On Saturday evening, after his Chelsea team lost 3-0 to Arsenal, Antonio Conte gave reporters a tantalising glimpse of the fury that is said by some to have fuelled Juventus's return to the top of Italian football.
“We are a great team only on the paper. Not on the pitch. The pitch speaks. The pitch is the truth. The pitch is the most important thing for us. Not the words. Not the paper. And we must change this.”
Conte’s manner made you think that he longed to go back into the away dressing room, bolt the door, and spend the sort of quality time with his players that they were unlikely to enjoy. You felt sorry for Gary Cahill, who gave away the opening goal to Alexis Sánchez after getting caught in possession, and this time didn’t even have a referee to blame, as he did when he gave away a similar goal two weeks ago at Swansea.
Conte’s seething demeanour was at first more interesting than the words that he spoke; “the truth is on the pitch” is a coaching commonplace. But his analysis of Chelsea’s situation did invite one interesting question: who, exactly, has been telling him that Chelsea are a great team on paper?
Certainly not the men who preceded him in the job. José Mourinho, the last permanent Chelsea manager, accused the players of betraying his work. Guus Hiddink, who saw out the season as interim coach after Mourinho had been fired, warned that rebuilding Chelsea into a top team was “not a small job”.
The media has hardly been hyping up Chelsea’s credentials as a “great” team. They are maybe seen as having a reasonable chance of finishing in the top four, but not regarded as “great” in any sense.
Talent
A great team on paper would be a team that has a lot of talent but hasn’t figured out how to put it together – Manchester United are probably the Premier League team that currently comes closest to the definition.
Chelsea, by contrast, are carrying some mediocre players, and also have some good players who don’t always seem that interested in fighting for Chelsea.
So when Conte issued this public challenge to the folks who think a great team like Chelsea should not be losing to teams like Arsenal, he sounded like a man who was grappling with unseen forces.
Thanks to one of his predecessors as Chelsea coach, we have an idea of what those forces might be.
Of all the people who have worked for Chelsea since 2003, none has been more informative about what it is like to work for Roman Abramovich than Carlo Ancelotti.
Revelations
Ancelotti's revelations about Abramovich came mainly in two autobiographical books. The first of these, The Beautiful Game of an Ordinary Genius, was published in 2010, when Ancelotti was still the Chelsea manager. The second, Quiet Leadership, was published earlier this year.
The second is therefore more enlightening about Abramovich than the first, which is nevertheless not totally devoid of insight.
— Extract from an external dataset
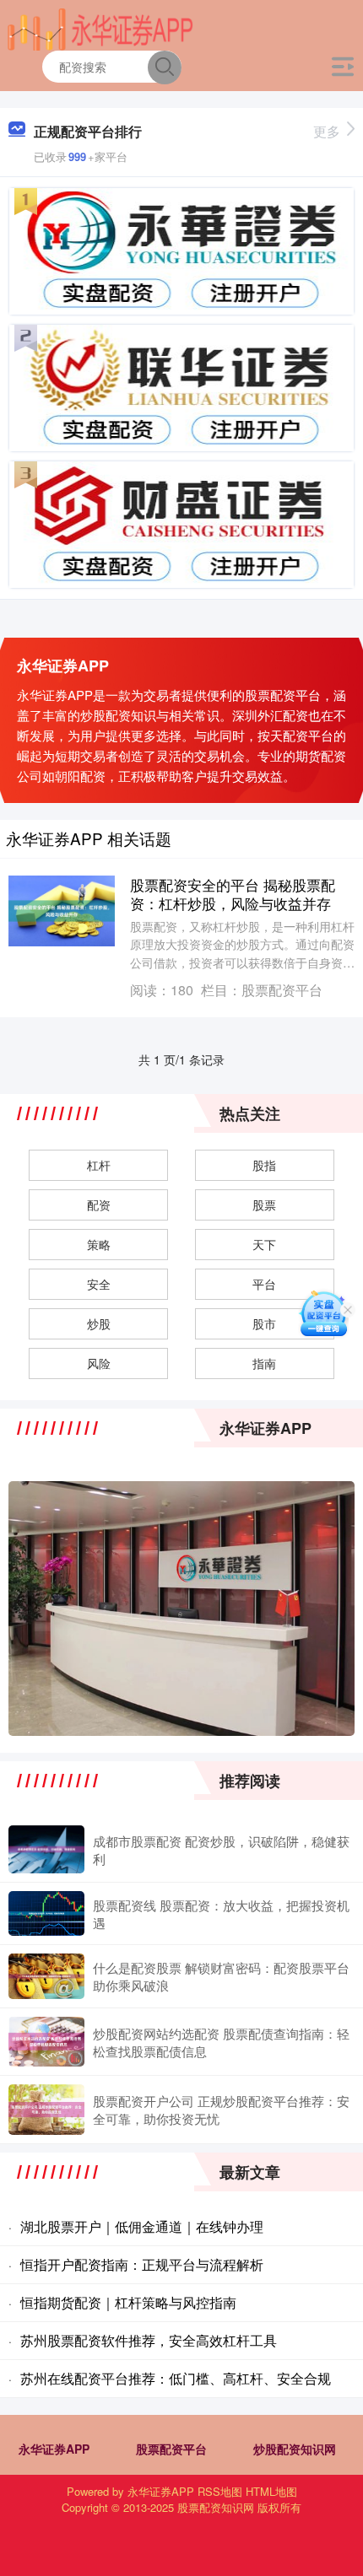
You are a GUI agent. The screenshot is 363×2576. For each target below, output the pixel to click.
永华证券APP (54, 2448)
When Abramovich met Ancelotti to size him up as a possible future Chelsea manager, he told him that he wanted his team to develop a distinctive and attractive identity – “Like Manchester United, Liverpool or Milan. Certainly not my Chelsea.”
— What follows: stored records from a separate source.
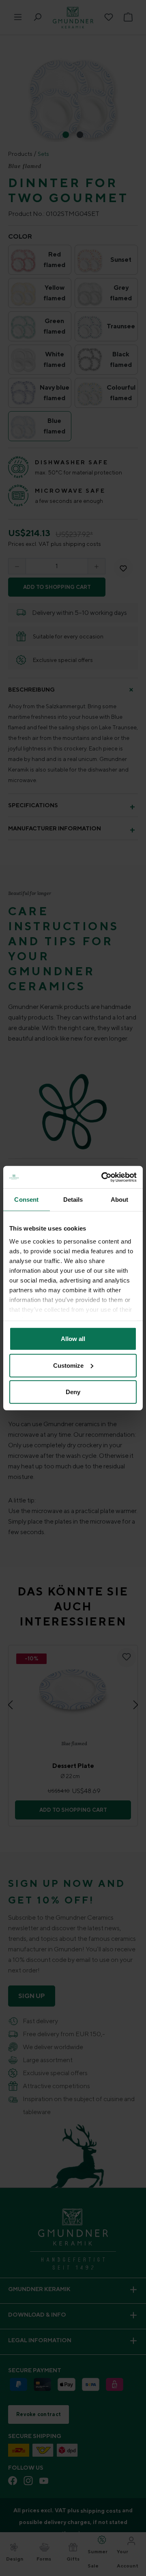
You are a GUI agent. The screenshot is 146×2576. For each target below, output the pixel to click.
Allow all (73, 1338)
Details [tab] (73, 1199)
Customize (68, 1365)
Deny (73, 1391)
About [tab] (120, 1199)
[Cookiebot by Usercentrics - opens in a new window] (103, 1177)
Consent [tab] (26, 1199)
The meeting was taking place in May 2008, a month when Chelsea lost the Champions League final in Moscow to Manchester United. Chelsea’s ‘identity’ has arguably never been more distinctive than it was at that time. Abramovich just didn’t like it much. “I want Chelsea’s style of play to be recognised around the world,” he told Ancelotti.
Ancelotti’s second book came out five years after he had been sacked by Abramovich and the sections on his relationship with the owner should be read by anyone who is considering becoming the coach of Chelsea, so that they know what they are getting into.
Abramovich was annoyed every time Chelsea lost a game. He would react to unexpected defeats by calling meetings and demanding answers, even if the losses were just blips in otherwise impressive runs of form.
The night before they played Manchester United in the 2011 Champions League quarter-finals, Abramovich called a meeting with the players, “telling them they had to win or there would be huge changes to the team. He told me individually that if we lost then I was not to bother coming back to work”.
Permanent managers
Chelsea did lose and Ancelotti was duly sacked at the end of the season. But the new coach, André Villas-Boas, lasted only 40 games in the job. Abramovich appointed seven permanent managers before Conte and they lasted on average 86 matches.
Now that Chelsea have lost successive games to rival clubs we can surmise that Conte is already feeling the heat from above. That might seem unreasonable to him, but Chelsea is an unreasonable place.
“We have to change the situation. The situation is that we concede two goals in every game,” Conte said.
That is the immediate situation, but tightening up the defence is not going to change the situation of the bigger picture, which is that Chelsea are even further away from capturing the world’s imagination than they were in 2008. For Abramovich, the endless search goes on.